Second Interlude Gwen, Under Arrest #5
Allie was especially pitiful, walking along with the full-head unicorn mask under one arm. Allie had always been the most
beautiful girl Gwen had ever known, but in the raw light of the early morning, her face swollen, her hair drab, she looked
twice her age and hard used.
Tana’s son, Jett, seven years old, sat on the bottom step of the bus, clutching a toy fire truck to his chest, but he leapt
to his feet in excitement when he saw them approaching, thrilled to see grown-ups dressed as idiots.
“Whadja get arrested for, Gwen?” Jett asked her.
“Crimes against fashion, most like,” Tana said, glancing at Gwen’s fur bikini. “Are you supposed to be a bear? Is that the
bottom part of a bear costume?”
Donna’s eyes were bright and blind, and she walked like she was balancing an invisible tray on her head, with a rolling gait
but a curious rigidity of the body. She staggered, and Gwen had to catch her elbow to steady her.
“Is she still drunk?” Tana wanted to know.
Gregg had wrapped one arm around his head. “I think I’m going to be sick.”
“I know I’m going to be sick,” Allie said, shuffling to a stop, bending at the waist, and clutching her knees.

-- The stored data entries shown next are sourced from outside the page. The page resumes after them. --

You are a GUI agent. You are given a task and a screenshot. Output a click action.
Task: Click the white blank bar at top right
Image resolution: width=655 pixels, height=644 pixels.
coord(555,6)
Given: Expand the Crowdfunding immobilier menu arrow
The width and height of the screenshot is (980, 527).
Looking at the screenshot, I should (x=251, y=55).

Donna didn’t look back at him. “For Chrissake, don’t do it on the bus. Neither of you. If I have to smell it, I’ll puke too.

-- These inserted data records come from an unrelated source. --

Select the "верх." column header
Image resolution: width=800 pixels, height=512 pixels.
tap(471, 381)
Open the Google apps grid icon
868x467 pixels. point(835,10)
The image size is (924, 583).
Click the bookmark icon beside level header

Hork it up out here, why don’t you?”
Sasha Pinet swooped in to intercept Gregg before he could follow Donna aboard. “Don’t worry. He’s coming with us. We’ll look
after him.”
“Good,” Donna said, without glancing at either of them. “Keep him. Fucker did nothing while my best friend got punched in the face.”
“She doesn’t mean that, man,” Van said, following Gregg across the parking lot, looking past the groom to Sasha. “She doesn’t
mean that, Mrs. Pinet. None of us slept. There was an angry drunk in the lockup who screamed abuse all night long.”
“I’ve no doubt,” Sasha Pinet said. “I’ve met her.”
Gwen couldn’t figure out why Van was trying to fix things for his sister while his wife got sick. Force of habit, she supposed.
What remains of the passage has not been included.